Elevated pulse pressure (PP) is associated with increased cardiovascular risk and is thought to be secondary to elastin fragmentation with secondary collagen deposition and stiffening of the aortic wall, leading to a dilated, noncompliant vasculature.

METHODS AND RESULTS

By use of calibrated tonometry and pulsed Doppler, arterial stiffness and pulsatile hemodynamics were assessed in 128 subjects with uncomplicated systolic hypertension (supine systolic pressure > or =140 mm Hg off medication) and 30 normotensive control subjects of comparable age and gender. Pulse-wave velocity was assessed from tonometry and body surface measurements. Characteristic impedance (Zc) was calculated from the ratio of change in carotid pressure and aortic flow in early systole.

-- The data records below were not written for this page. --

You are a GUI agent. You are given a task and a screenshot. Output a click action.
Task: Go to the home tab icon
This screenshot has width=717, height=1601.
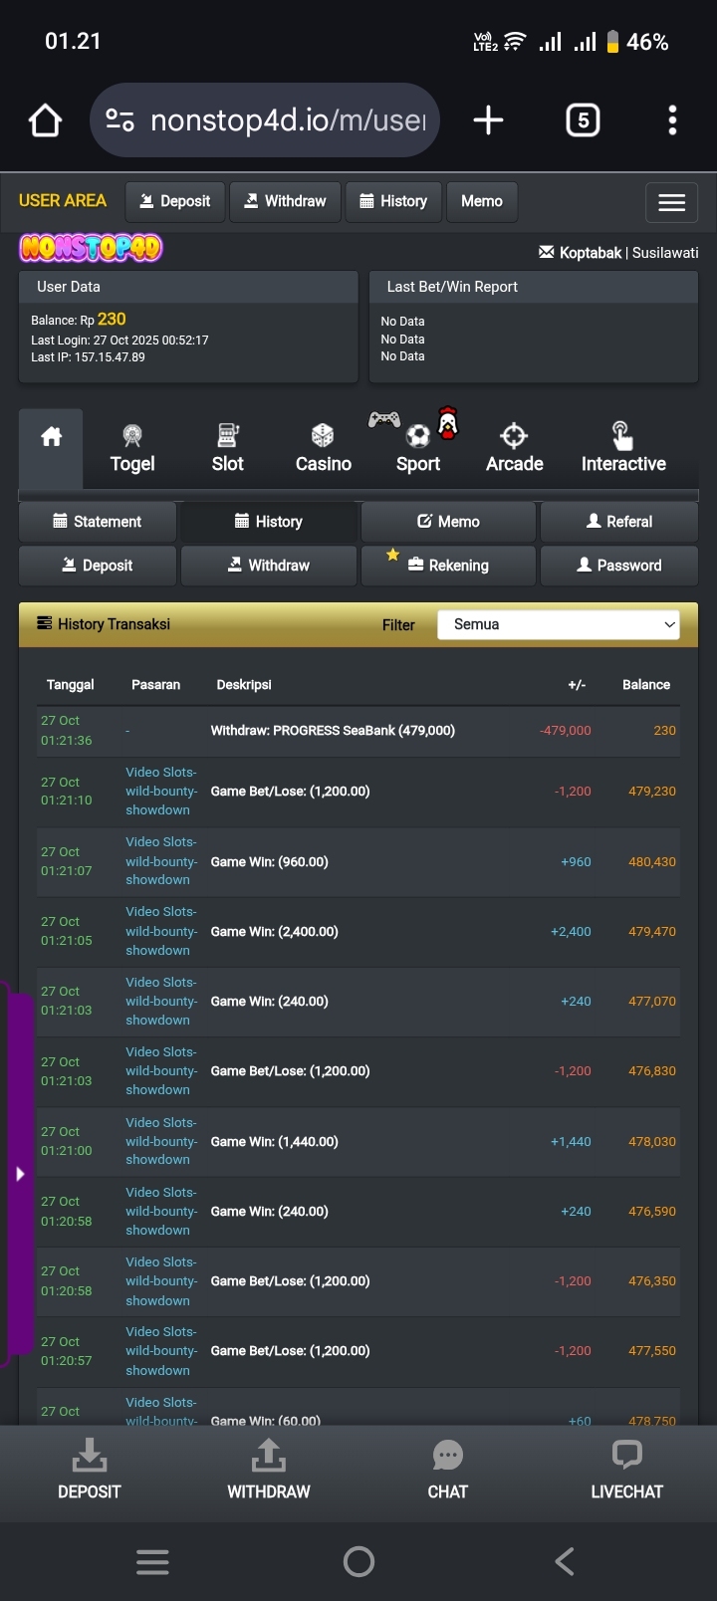[x=51, y=438]
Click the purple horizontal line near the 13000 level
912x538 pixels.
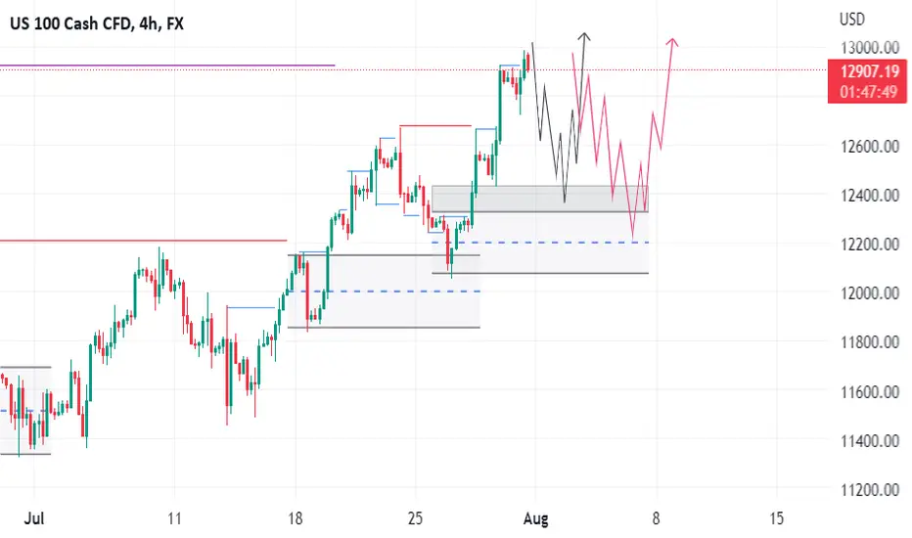167,66
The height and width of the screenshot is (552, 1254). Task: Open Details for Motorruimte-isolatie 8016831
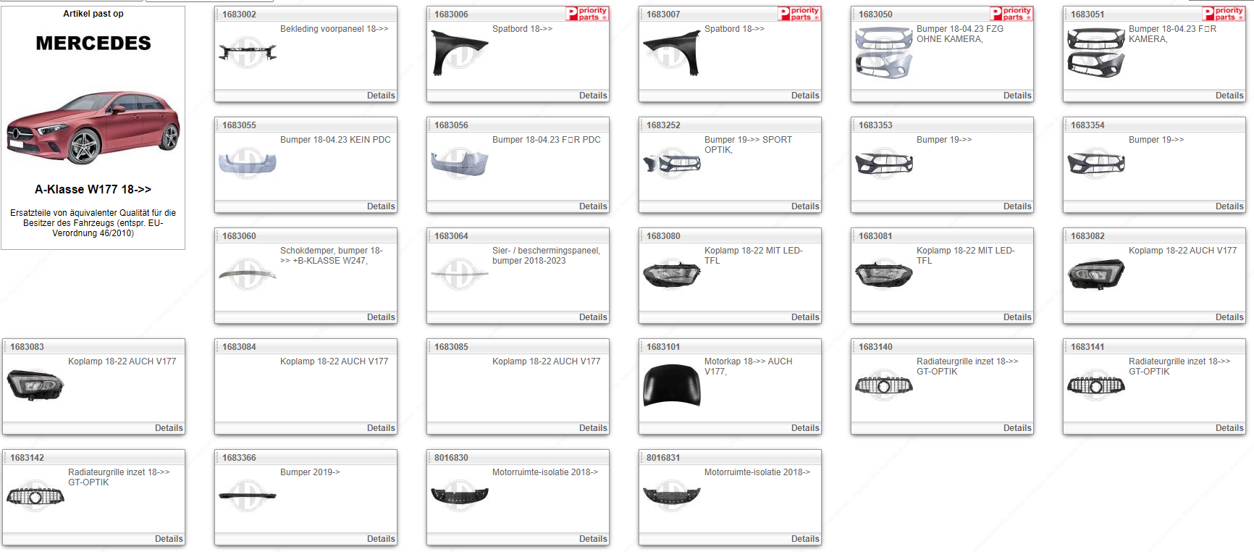tap(805, 539)
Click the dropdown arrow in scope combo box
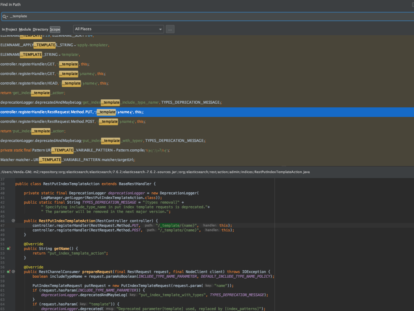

Effective aortic diameter was assessed by use of the water hammer equation. Hypertensives were heavier (P<0.001) and had higher PP (P<0.001), which was attributable primarily to higher Zc (P<0.001), especially in women. Pulse-wave velocity was higher in hypertensives (P=0.001); however, this difference was not significant after adjustment for differences in mean arterial pressure (MAP) (P>0.153), whereas increased Zc remained highly significant (P<0.001). Increased Zc in women and in hypertensive men was attributable to decreased effective aortic diameter, with no difference in wall stiffness at comparable MAP and body weight.

CONCLUSIONS

Elevated PP in systolic hypertension was independent of MAP and was attributable primarily to elevated Zc and reduced effective diameter of the proximal aorta. These findings are not consistent with the hypothesis of secondary aortic degeneration, dilation, and wall stiffening but rather suggest that aortic function may play an active role in the pathophysiology of systolic hypertension.